- [To do]:
From the following material, work out how many lines include the string "label"; respond with the number only.

- [Material provided]:
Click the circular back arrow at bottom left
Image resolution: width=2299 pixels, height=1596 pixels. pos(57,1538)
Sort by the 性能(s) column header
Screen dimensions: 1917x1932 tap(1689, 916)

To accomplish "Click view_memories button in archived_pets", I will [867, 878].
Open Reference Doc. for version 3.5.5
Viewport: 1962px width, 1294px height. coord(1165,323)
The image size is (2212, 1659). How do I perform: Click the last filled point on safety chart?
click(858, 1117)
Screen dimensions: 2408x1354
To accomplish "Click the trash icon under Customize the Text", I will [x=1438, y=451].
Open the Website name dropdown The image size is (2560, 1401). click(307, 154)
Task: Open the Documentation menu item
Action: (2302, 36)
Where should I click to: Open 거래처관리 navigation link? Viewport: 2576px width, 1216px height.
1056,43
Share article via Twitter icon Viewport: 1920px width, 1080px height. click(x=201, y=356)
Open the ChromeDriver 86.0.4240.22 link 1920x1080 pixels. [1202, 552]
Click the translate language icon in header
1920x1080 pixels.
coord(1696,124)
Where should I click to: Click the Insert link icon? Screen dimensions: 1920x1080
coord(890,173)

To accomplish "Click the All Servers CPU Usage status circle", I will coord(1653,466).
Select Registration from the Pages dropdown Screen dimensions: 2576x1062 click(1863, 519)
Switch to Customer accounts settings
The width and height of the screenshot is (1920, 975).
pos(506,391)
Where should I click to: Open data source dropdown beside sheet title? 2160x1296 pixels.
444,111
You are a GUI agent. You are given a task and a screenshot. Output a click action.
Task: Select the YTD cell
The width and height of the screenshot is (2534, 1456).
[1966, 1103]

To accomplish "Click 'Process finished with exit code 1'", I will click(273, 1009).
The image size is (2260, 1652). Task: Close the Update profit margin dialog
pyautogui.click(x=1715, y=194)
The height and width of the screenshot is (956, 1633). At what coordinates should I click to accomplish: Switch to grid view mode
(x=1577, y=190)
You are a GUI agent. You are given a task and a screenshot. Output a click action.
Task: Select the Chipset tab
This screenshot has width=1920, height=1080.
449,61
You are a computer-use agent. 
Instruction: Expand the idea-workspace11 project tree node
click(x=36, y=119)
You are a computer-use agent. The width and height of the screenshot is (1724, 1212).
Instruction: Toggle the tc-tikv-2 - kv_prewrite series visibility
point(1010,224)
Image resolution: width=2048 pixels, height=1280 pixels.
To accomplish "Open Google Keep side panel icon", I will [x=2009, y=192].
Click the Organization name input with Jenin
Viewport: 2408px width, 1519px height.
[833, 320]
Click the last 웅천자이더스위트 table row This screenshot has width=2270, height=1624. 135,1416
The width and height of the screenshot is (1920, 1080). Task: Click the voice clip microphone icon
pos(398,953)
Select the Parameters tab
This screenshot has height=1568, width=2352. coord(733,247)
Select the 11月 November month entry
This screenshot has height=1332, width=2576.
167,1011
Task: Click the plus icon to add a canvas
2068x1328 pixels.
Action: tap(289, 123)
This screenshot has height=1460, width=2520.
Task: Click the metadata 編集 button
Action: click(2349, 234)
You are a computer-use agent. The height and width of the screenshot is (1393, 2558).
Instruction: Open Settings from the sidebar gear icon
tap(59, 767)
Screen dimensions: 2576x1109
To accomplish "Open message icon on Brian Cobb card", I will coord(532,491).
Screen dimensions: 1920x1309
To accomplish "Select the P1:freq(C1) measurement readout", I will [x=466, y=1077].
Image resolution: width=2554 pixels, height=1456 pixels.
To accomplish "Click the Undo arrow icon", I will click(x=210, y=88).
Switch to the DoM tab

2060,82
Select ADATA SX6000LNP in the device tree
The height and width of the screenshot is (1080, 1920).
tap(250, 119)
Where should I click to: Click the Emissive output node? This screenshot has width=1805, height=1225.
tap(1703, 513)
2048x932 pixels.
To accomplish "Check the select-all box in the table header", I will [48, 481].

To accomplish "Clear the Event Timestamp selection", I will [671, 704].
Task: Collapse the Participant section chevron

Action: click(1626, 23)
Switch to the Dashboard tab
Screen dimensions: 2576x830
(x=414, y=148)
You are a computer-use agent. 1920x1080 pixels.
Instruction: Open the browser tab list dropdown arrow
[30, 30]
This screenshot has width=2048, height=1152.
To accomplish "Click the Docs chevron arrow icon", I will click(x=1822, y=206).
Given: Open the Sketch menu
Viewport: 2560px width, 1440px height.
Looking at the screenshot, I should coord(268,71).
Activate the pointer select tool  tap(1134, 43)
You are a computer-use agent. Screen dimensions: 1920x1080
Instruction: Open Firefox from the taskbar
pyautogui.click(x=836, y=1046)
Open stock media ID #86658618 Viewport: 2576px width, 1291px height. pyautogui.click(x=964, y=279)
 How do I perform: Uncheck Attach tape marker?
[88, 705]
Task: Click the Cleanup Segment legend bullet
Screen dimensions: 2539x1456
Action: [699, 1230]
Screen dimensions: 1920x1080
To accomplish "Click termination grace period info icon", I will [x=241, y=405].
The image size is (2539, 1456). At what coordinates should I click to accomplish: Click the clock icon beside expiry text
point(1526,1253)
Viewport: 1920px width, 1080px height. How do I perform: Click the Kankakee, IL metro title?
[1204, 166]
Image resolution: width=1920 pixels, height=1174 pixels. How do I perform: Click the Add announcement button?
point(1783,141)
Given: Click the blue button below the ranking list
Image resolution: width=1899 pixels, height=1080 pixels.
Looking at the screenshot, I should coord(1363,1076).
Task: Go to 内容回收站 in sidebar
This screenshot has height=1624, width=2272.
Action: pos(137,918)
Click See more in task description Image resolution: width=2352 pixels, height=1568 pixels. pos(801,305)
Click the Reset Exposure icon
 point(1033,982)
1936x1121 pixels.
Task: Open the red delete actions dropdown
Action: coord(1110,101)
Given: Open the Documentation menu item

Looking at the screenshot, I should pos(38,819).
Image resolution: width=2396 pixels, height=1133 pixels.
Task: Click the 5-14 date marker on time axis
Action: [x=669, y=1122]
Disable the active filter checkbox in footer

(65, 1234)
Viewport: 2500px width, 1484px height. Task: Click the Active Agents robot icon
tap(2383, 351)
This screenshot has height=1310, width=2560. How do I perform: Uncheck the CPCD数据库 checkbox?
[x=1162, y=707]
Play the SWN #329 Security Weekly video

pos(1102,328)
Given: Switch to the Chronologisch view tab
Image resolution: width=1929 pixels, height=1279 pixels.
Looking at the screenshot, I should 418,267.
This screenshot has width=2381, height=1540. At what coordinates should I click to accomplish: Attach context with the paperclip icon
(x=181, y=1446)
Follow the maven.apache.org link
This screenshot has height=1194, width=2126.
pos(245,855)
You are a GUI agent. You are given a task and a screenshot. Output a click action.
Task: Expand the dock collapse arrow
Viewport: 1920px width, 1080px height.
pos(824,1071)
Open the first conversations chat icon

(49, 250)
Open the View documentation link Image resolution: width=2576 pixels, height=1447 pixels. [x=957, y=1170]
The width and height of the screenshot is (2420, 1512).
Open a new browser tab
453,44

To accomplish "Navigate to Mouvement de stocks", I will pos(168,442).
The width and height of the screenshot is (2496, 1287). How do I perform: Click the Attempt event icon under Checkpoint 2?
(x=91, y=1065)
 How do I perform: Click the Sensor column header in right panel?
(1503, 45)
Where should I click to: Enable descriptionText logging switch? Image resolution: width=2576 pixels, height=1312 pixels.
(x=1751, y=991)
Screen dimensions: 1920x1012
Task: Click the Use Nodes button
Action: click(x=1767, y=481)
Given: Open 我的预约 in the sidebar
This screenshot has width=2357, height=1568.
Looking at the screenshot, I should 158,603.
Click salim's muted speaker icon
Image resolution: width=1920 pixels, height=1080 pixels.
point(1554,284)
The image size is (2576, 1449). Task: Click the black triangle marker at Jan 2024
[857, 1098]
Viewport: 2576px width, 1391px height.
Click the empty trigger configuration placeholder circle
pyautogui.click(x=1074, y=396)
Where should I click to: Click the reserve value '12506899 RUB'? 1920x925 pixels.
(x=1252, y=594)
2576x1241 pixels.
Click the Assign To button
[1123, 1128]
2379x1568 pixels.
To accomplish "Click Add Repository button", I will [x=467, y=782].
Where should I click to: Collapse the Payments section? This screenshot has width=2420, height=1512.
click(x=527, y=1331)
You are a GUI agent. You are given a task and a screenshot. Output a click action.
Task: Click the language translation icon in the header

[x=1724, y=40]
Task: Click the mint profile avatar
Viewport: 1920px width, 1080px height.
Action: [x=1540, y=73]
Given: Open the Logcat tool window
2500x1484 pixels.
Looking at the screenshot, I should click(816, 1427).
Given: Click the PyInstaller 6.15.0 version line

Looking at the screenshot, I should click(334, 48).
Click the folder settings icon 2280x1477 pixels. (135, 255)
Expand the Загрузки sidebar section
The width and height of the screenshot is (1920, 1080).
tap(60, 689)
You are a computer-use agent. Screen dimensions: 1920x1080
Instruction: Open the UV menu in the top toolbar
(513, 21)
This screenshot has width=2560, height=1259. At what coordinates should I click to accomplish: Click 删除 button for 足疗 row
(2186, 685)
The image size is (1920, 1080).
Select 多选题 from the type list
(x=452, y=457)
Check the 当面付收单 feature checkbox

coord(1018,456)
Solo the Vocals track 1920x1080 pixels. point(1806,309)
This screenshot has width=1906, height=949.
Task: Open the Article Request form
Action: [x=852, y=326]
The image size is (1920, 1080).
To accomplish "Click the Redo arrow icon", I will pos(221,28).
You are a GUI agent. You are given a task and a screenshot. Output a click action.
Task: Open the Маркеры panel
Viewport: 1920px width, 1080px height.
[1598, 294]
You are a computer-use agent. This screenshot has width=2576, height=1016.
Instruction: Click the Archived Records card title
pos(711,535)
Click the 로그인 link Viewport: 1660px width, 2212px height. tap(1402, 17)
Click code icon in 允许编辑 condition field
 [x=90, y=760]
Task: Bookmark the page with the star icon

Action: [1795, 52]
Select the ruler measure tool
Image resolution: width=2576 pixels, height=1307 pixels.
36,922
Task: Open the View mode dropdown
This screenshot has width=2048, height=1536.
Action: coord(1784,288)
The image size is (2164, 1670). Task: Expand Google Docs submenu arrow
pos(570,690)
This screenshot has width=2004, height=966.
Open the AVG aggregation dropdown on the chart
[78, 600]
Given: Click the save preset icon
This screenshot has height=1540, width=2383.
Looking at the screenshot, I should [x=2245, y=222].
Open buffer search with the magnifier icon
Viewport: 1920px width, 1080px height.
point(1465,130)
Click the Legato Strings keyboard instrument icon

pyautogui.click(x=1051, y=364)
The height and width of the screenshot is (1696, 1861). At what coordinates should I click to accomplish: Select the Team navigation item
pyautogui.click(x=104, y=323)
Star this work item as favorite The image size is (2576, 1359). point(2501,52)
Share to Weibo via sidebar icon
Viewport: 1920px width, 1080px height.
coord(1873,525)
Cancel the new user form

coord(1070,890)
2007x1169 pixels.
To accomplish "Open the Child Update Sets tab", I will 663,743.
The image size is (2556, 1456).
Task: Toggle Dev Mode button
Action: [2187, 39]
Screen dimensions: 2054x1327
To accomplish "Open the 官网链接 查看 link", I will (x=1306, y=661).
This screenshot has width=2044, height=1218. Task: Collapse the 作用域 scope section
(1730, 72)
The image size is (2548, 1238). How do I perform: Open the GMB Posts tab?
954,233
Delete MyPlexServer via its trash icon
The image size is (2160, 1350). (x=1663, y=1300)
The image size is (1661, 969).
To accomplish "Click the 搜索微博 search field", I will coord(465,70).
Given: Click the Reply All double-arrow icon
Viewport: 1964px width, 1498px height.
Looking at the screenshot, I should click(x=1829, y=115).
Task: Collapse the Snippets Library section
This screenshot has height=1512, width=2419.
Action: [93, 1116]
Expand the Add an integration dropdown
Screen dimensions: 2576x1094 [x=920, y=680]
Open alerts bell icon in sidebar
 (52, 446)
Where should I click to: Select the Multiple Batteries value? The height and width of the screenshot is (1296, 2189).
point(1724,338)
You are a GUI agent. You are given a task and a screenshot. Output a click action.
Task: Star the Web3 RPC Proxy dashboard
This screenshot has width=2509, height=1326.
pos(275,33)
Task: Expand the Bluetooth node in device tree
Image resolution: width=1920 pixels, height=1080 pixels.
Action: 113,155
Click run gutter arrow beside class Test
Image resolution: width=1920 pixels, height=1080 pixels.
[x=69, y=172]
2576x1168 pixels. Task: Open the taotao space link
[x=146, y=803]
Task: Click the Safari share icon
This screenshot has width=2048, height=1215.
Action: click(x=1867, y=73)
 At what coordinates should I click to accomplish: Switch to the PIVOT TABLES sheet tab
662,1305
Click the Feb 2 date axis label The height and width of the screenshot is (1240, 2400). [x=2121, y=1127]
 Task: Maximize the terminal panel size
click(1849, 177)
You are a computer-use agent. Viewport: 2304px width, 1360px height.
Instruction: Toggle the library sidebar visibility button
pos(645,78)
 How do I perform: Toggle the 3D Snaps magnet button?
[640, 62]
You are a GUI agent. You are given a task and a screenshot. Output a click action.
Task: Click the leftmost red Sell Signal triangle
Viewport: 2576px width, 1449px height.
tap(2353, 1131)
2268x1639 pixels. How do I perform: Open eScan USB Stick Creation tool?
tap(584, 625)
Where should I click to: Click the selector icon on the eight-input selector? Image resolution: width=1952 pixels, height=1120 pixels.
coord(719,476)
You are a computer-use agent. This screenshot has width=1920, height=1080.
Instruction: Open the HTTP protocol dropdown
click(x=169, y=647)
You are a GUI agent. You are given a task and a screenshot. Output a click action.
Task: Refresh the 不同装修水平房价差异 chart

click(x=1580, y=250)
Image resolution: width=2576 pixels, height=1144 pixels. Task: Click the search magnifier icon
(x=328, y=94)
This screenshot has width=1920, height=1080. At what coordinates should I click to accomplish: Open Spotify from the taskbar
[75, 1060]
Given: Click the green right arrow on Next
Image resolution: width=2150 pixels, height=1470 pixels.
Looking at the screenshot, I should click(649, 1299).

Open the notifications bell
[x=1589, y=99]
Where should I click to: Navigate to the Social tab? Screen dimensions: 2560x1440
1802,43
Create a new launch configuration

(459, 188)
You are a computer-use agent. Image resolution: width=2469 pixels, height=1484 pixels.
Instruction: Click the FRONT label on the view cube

- [Final answer]:
2